Dan Fine and Tana Axtelle have just arrived in Przemyśl, Poland, where they will spend the next month working with Polish veterinarians to rescue and treat pets as well as farm animals caught in the fighting. They are working with doctors and staff in a clinic that is part of a national Polish Veterinary alliance, the ADA Foundation. Volunteer teams at the clinic they are volunteering for have rescued more than 350 lost or abandoned animals.
CNN reported on the Przemysl clinic that Fine and Axtelle are working with, in a special story on “The Dogs of War: the Conflict in Ukraine.”
Dan just sent My Edmonds News an email on their first day in Przemyśl.
“It was a busy day. We left Krakow by train this morning. We showed up today in Przemyśl and reported to two different organizations. The situation is a mess, but everyone is working hard and doing their best to help. At one shelter, they had to call an ambulance because a woman passed out from exhaustion after returning from Ukraine with pets and delivering food.
“We are also networking with the volunteers and getting everyone’s story,” Fine continued. “Today, we visited some dogs that came back from Ukraine. One was shot and will not walk again, but the team has a wheelchair for him. Tomorrow, we are going back and we will give the dogs some exercise. One cat batted at me because I dared to stop scratching her head, so I did some more scratching. When I finally stopped, she gave me a dirty look.”
Dan continues: “We are also going to support a camp right on the border where vets are helping the refugees coming across on foot and bringing their pets. Poland is changing the rules about pet entry, so it’s a bit of a touchy subject around here.”
Polish volunteers unload supplies.
Fine is a semi-retired Internet entrepreneur with strong ties to Ukraine. His company, ‘Fine Solutions,’ worked with Microsoft to field-test a program in Ukraine 14 years ago. When that project finished, a number of the young Ukrainian engineers opened their own companies and Fine set up an office in Kyiv to help them. He kept the office for 10 years; his one-time office manager has now fled the war and her husband, Fine said, has stayed behind to fight. In his spare time, Fine has also worked with therapy dogs for the Royal Canadian Mounted Police.

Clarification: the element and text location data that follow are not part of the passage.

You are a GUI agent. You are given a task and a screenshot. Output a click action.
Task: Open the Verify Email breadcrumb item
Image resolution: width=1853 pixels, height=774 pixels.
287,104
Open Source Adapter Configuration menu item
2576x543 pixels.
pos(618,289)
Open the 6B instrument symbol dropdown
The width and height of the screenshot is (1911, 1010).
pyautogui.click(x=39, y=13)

Axtelle works with K-9 Companions in Santa Rosa, California. K-9 Companions, founded in 1975, provides service dogs to adults, children, and veterans with disabilities as well as dogs to those in health care and the police in Washington and seven other Northwest states. She gets puppies at eight weeks old and trains them for two years before they go on to those who are physically challenged have emotional or PTSD needs or are hearing impaired. Her dog, Strummer, had worked as a K-9 companion.
Fine and Axtelle took supplies with them; South Snohomish County vets contributed non-prescription medication, food supplements, oxygen rescue masks and bandages.
The clinic, said Fine, does not need pet food; local veterinarians in Poland are helping to supply that. Fine and Axtelle are also not asking for any monetary donations; Fine hopes to set up a secure fundraising site at some point.
Fine and Axtelle will file additional reports from Poland for My Edmonds News. We will update their progress throughout the coming month.